- **Task directions**: A verbatim copy of the entries is the required answer.

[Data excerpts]
——
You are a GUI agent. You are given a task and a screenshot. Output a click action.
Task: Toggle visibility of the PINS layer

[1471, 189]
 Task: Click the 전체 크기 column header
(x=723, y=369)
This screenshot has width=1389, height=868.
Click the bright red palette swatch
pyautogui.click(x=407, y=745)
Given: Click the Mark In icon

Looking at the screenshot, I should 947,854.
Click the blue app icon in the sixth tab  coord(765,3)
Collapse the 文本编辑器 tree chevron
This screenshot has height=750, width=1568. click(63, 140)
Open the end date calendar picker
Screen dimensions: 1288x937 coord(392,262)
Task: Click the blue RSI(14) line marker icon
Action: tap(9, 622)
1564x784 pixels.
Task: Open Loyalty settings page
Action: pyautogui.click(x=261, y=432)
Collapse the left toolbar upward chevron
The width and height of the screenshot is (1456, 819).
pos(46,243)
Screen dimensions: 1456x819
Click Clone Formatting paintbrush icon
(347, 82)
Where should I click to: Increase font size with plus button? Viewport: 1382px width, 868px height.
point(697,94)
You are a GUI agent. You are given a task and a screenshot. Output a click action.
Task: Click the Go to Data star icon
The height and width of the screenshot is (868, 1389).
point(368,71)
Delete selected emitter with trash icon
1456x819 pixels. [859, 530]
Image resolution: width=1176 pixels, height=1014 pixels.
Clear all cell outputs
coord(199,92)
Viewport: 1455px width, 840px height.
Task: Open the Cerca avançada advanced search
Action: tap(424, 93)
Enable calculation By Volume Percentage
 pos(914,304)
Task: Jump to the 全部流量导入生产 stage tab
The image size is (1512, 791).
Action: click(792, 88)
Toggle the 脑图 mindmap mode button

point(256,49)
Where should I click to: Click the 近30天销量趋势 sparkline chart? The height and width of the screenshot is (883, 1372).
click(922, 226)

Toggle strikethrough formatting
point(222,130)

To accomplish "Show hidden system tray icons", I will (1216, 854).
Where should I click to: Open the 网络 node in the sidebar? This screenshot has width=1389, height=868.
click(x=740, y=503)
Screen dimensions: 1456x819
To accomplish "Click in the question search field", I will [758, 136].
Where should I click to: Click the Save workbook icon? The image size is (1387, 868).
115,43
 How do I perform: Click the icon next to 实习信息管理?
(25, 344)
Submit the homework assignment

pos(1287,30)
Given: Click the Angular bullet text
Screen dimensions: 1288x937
——
- **Answer section**:
You are a GUI agent. You are given a task and a screenshot. Output a click action.
Task: Toggle visibility of the PINS layer

[1471, 189]
 Task: Click the 전체 크기 column header
(x=723, y=369)
This screenshot has width=1389, height=868.
Click the bright red palette swatch
pyautogui.click(x=407, y=745)
Given: Click the Mark In icon

Looking at the screenshot, I should 947,854.
Click the blue app icon in the sixth tab  coord(765,3)
Collapse the 文本编辑器 tree chevron
This screenshot has height=750, width=1568. click(63, 140)
Open the end date calendar picker
Screen dimensions: 1288x937 coord(392,262)
Task: Click the blue RSI(14) line marker icon
Action: tap(9, 622)
1564x784 pixels.
Task: Open Loyalty settings page
Action: pyautogui.click(x=261, y=432)
Collapse the left toolbar upward chevron
The width and height of the screenshot is (1456, 819).
pos(46,243)
Screen dimensions: 1456x819
Click Clone Formatting paintbrush icon
(347, 82)
Where should I click to: Increase font size with plus button? Viewport: 1382px width, 868px height.
point(697,94)
You are a GUI agent. You are given a task and a screenshot. Output a click action.
Task: Click the Go to Data star icon
The height and width of the screenshot is (868, 1389).
point(368,71)
Delete selected emitter with trash icon
1456x819 pixels. [859, 530]
Image resolution: width=1176 pixels, height=1014 pixels.
Clear all cell outputs
coord(199,92)
Viewport: 1455px width, 840px height.
Task: Open the Cerca avançada advanced search
Action: tap(424, 93)
Enable calculation By Volume Percentage
 pos(914,304)
Task: Jump to the 全部流量导入生产 stage tab
The image size is (1512, 791).
Action: click(792, 88)
Toggle the 脑图 mindmap mode button

point(256,49)
Where should I click to: Click the 近30天销量趋势 sparkline chart? The height and width of the screenshot is (883, 1372).
click(922, 226)

Toggle strikethrough formatting
point(222,130)

To accomplish "Show hidden system tray icons", I will (1216, 854).
Where should I click to: Open the 网络 node in the sidebar? This screenshot has width=1389, height=868.
click(x=740, y=503)
Screen dimensions: 1456x819
To accomplish "Click in the question search field", I will [758, 136].
Where should I click to: Click the Save workbook icon? The image size is (1387, 868).
115,43
 How do I perform: Click the icon next to 实习信息管理?
(25, 344)
Submit the homework assignment

pos(1287,30)
Given: Click the Angular bullet text
Screen dimensions: 1288x937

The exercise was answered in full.